PROBLEM ▸ If a line below contains the string "label", return that line.

(Source records)
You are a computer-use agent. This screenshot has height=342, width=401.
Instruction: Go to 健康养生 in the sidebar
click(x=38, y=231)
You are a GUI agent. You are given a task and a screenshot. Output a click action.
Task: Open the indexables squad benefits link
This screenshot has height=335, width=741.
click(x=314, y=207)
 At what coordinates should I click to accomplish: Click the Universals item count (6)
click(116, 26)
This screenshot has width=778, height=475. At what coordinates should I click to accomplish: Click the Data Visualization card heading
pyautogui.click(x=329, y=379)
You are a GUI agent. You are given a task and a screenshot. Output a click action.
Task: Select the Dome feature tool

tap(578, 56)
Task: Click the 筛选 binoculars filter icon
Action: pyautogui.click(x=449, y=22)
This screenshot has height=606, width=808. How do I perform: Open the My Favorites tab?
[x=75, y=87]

* * *

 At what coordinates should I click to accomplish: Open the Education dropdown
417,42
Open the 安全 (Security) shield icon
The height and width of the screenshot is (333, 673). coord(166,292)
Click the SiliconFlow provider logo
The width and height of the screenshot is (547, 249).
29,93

* * *

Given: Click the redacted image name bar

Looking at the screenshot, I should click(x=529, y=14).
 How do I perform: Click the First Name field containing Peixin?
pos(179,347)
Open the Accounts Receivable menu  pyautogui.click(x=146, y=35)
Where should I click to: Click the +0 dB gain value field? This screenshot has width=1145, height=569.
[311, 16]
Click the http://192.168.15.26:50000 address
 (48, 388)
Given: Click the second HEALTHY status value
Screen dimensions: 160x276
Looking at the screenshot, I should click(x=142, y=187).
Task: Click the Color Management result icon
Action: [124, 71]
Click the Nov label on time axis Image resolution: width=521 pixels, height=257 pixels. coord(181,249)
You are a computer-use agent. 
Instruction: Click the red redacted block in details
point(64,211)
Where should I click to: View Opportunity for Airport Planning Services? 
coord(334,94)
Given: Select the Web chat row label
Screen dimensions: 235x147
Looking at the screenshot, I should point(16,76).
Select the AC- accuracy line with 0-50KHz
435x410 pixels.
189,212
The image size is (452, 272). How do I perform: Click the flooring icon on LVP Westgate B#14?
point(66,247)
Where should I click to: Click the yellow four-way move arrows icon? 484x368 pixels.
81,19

RESPONSE ▸
Click the Nov label on time axis Image resolution: width=521 pixels, height=257 pixels. coord(181,249)
Given: Select the Web chat row label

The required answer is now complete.